#### Text passage
•••

Acclimation to Recording Apparatus
Once the birds reached stable and asymptotic performance on training stimuli, they were transferred to a modified operant apparatus that allowed simultaneous behavioral testing and extracellular recording of action potentials. This recording apparatus was identical in design to the training apparatus, except for modifications that allowed for electrical isolation of the animals and ensured high-quality, low-noise electrophysiological recording. Modifications included coating the wire cage in plastic, a plastic response panel, and insulating the feeding station with a layer of neoprene rubber. In addition to this, the house light was changed from an alternating current CFL to a 24-V DC-powered incandescent bulb, and a green LED (“cue light”) was installed above the center response port to signify trial availability and to act as a secondary reinforcer. The cue light remained on whenever the bird was allowed to initiate a trial and turned off as soon as a trial was initiated. Upon the successful completion of a trial, the cue light blinked five times in 0.5 s with a 50% duty cycle to indicate a correct response, even if food was not presented on that trial. A further modification consisted of the installation of a 32-channel motorized commutator (Plexon, Dallas, TX) through a hole in the ceiling of the soundproof chamber. A small hole in the top of the wire cage admitted a multiwire tether that connected the bird to the commutator. This setup allowed the free movement of a tethered bird inside the cage without fear of tangling (Fig. 1A).
The behavioral control of the recording apparatus was managed by custom-written Spike2 [Cambridge Electronic Design (CED)] scripts in combination with a CED Power 1401 input-output device that handled digital-to-analog conversion for stimulus playback and managed digital inputs and outputs for control of the response ports and reward/punishment apparatus. In addition, the software controlled the analog-to-digital conversion performed by the 1401 and maintained the temporal registration of the neural data with the behavioral data.
Neurophysiology
Electrode microdrive.
Figure 1B depicts the electrode microdrive assembly developed in conjunction with the Scripps Institute of Oceanography Machine Shop (http://sioms.ucsd.edu/) to allow the recording of extracellular action potentials from awake, behaving starlings. The drive assembly consists of three main components: the base plate (a), the microdrive (b), and the outer housing (c) (Fig. 1B). The base plate attaches to the bird's skull with adhesive and dental acrylic and provides an anchor point for the rest of the assembly. The bottom flanges on the microdrive are fitted into the tracks in the base plate (Fig. 1B, d), and it is held in place by a set screw threaded through one of the holes in the base plate tracks. Finally, the bottom portion of the outer housing is lowered over the microdrive and screwed into the base plate, while the top portion of the outer housing is screwed directly into the lower outer housing.
Base plate.
The base plate is made of titanium, and its bottom aspect is machined to conform roughly to the curve of a starling skull. The flange around the perimeter of the base plate and the larger vertically oriented holes provide attachment points for the dental acrylic used to affix the drive to the skull. The smaller vertically oriented holes allow for the passage of wires (e.g., from reference or ground electrodes) from the implant site to the electrode connector. The large rectangular cutout in the base plate allows for access to the implant site by the electrode, visual inspection of the electrode insertion site by the researcher after implantation, and minor curettage and cleaning prior to later electrode penetrations. The horizontally oriented tracks (Fig. 1B, d) provide an attachment location for the microdrive as mentioned above.
Microdrive.

•••

#### Source data
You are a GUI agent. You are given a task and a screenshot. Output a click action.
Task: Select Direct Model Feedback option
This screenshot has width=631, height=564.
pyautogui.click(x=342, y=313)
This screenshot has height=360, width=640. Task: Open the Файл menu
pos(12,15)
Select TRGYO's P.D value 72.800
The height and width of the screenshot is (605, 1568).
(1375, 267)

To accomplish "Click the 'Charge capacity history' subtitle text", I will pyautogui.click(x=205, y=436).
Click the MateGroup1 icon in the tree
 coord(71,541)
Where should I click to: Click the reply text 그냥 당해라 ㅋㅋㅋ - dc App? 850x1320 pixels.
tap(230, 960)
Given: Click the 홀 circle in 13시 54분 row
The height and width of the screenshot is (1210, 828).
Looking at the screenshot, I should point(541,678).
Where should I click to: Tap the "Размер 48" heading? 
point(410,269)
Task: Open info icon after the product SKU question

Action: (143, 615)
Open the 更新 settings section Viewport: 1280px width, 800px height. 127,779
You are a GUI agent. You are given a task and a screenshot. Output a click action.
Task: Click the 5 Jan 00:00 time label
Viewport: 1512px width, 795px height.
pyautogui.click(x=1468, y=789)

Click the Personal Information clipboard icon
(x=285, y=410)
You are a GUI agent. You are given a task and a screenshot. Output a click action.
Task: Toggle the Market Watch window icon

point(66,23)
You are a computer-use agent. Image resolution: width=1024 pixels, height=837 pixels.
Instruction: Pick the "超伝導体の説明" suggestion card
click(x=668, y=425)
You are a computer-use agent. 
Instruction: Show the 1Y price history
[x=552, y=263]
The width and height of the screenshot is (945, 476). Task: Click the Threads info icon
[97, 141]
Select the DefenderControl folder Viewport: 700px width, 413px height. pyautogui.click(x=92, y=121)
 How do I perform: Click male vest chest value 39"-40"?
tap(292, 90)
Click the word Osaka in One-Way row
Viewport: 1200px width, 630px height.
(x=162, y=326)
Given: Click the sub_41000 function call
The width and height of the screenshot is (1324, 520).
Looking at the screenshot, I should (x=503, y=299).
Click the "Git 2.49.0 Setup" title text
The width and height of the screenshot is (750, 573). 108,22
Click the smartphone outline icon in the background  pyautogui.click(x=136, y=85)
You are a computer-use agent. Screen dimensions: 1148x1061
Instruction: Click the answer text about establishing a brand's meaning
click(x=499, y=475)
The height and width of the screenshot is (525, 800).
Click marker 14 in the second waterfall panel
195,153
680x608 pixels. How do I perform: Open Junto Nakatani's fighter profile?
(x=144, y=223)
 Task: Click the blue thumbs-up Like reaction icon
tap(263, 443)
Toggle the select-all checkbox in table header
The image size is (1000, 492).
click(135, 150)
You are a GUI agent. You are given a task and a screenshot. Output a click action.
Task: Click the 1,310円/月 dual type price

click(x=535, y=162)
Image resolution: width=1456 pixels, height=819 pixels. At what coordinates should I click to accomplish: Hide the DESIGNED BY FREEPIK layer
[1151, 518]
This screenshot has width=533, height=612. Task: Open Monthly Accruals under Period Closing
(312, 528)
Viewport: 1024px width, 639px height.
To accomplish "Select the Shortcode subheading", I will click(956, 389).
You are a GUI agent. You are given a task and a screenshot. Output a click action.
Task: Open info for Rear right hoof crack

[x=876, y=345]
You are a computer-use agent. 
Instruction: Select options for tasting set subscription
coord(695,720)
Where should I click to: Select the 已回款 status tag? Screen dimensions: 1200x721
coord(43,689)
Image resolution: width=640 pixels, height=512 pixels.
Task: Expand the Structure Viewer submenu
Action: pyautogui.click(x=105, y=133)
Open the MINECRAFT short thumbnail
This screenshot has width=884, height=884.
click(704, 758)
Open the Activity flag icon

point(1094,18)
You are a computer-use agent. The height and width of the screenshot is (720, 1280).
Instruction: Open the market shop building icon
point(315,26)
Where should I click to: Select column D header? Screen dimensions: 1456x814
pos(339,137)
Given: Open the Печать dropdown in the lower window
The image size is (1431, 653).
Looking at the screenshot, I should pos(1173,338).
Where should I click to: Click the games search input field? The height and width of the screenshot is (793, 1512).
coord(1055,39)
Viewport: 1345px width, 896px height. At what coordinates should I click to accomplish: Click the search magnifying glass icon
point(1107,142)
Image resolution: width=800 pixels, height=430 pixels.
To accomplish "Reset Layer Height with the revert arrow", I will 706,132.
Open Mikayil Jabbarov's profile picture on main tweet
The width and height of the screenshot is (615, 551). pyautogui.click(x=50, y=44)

•••

#### Work item A
Answer these questions from the passage on the recording apparatus:
(i) What color is the LED installed as the cue light?
(ii) How many channels does the motorized commutator have?
(iii) What metal is the base plate made of?
#### Work item B
What are the main components of the drive assembly, as listed in the passage on the recording apparatus?
The records have nothing to do with the passage on the recording apparatus.

#### Task output A
(i) Green
(ii) 32
(iii) Titanium

#### Task output B
- The base plate
- The microdrive
- The outer housing